Actually, we don't want to reduce searches if we see the return. Maybe just to explain on the monday.com business model, this is hybrid. We have the BI system called Big Brain, and every campaign that we are doing, we see the return quite immediately. When we see a good return based on our KPIs, we continue to invest. I think it's important to mention that we don't want to let go of the SMBs and mid-market kind of lead generation. This is an area of strength of monday.com. On top of that, we have the up market motion that we have. We don't want necessarily to move out of this if we see the returns. If we don't see the returns that we are used to based on the KPIs that we determine, then we are investing in other channels. We continue to see top of funnel lead generation.

Back in July, it went to normal. For us, it's something that we'll continue to do.

Kash Rangan
Managing Director, Goldman Sachs

Got it. I think one of the ways in which that reliance may impact the business is you may not add the same number of net new customers that you've been adding before. In terms of the value of the customer, which is what you're talking about, Casey, as you move up market, one customer there is worth maybe three small customers or four small customers. If you have to advertise, get 20 paid clicks, result in 15% translation conversion, just getting one customer the long, hard-fought way might be more economical in the long run because that customer is going to be more valuable, although it took a while for you to find them.

Eliran Glazer
CFO, monday.com

Yeah, maybe I will start. If you want to add, we had record net adds of the 100K customers in Q2. This is something that was very positive. NDR for 50K customers and 100K customers was above 115%. We said, you know, we finished last year with 245,000 customers. It's a big number. We were scared, and we said that we are going to grow.

Kash Rangan
Managing Director, Goldman Sachs

How many were you at the time of the IPO?

Eliran Glazer
CFO, monday.com

86.

Kash Rangan
Managing Director, Goldman Sachs

Did you ever think that you would triple your customer base in like three years?

Eliran Glazer
CFO, monday.com

To be fair, no. When we went public back in 2020, based on the numbers of 2020, we were at $161 million in ARR. The guide for this year is north of $1.2 billion. Think about that. This is the scale of monday.com. I'm going to think about it next week.

Kash Rangan
Managing Director, Goldman Sachs

Credibility, he rocks in my world. He said, we will not let you down, and outperformed revenues, outperformed margins, outperformed free cash flows.

Eliran Glazer
CFO, monday.com

To be fair, I didn't know because I joined the company before the IPO.

Kash Rangan
Managing Director, Goldman Sachs

I mean, your expectations on you now are from the account and revenue side now.

Casey George
Chief Revenue Officer, monday.com

You highlight tripling the customer base.

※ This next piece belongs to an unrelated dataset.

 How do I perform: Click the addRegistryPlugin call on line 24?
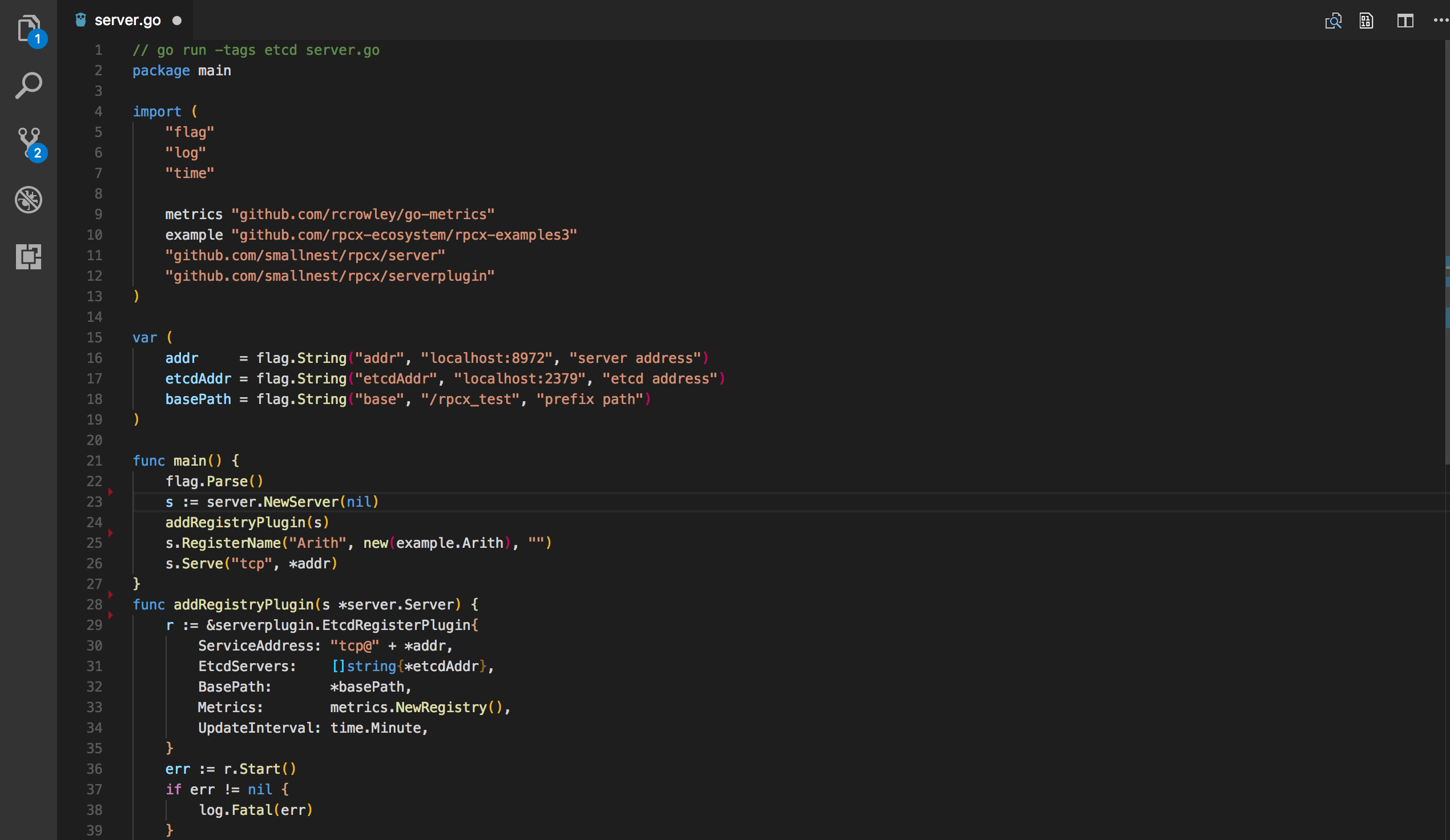point(235,522)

I think I stared at that three or four times. I just couldn't believe it that we had 250,000 plus customers. Therein lies the biggest opportunity, right? If you can unlock those customers, I mean, what a huge opportunity we have. That's obviously a huge asset that monday.com has that we're going to tap into. Fantastic.

Kash Rangan
Managing Director, Goldman Sachs

Revenue per customer, I'm sure it's like a very small amount of revenue that you generate. It looks like a rich enough base.

Eliran Glazer
CFO, monday.com

It depends on the segment, by the way, because it's hard to do the average. You have the SMB segment.

Kash Rangan
Managing Director, Goldman Sachs

It doesn't mean anything. Yeah, of course. It's going to have a wide range of distribution, obviously. Another thing that struck me at the time of the IPO was how much cash do you have on the balance sheet? You said X. How much money have you raised in your life? It was the same amount. Effectively, you burnt cash and then generated the cash. You had just back to when you didn't need money to go public.

Eliran Glazer
CFO, monday.com

I think at the time everybody was speaking at growth at all costs. We spoke about sustainable growth, meaning, you know, we wanted to make sure also that we are becoming efficient and the, you know, the revenue goes to the top line, to the bottom line. Now we have $1.6 billion in cash at the end of Q2. You know, we are going to, we generated last year more than $300 million, and this year we also gave a, you know, similar number. Yeah, we need now to invest the money. We'll invest it in the business. We'll consider potentially M&As that can either be tack in or, you know, acquiring or potentially opportunistic. We need to think about, you know, potentially return to shareholders in the longer term or other uses of cash. This provides us with a lot of flexibility.

Kash Rangan
Managing Director, Goldman Sachs

My tough one is coming next, about 30%+ growth rate. Before that, Casey, I wanted to get your feel for the pulse of the spending environment. What is it like out there? You know, there's cross currency. Some people say SMB is getting a little weaker. Some say SMB is actually getting better. Depends upon who you talk to. What are you seeing?

Casey George
Chief Revenue Officer, monday.com

I haven't seen anything dramatic. What I have seen is SMB definitely doing vendor rationalization. If you can provide more than one product and they can consolidate, they're very interested in that. Up market, I haven't seen a whole lot of change, at least relative to what we're doing. Excuse me. We continue to see tons of new opportunities, especially outside of the IT organization, which is pretty interesting, pretty compelling. I was telling somebody earlier that it truly amazed me the fact that we're able to coexist with the likes of ServiceNow for Service and Jira for Dev, and Salesforce for CRM. We're seeing customers go outside of the normal IT buying centers to go and get value for their particular organization. They're engaging us to do that. It's been pretty compelling.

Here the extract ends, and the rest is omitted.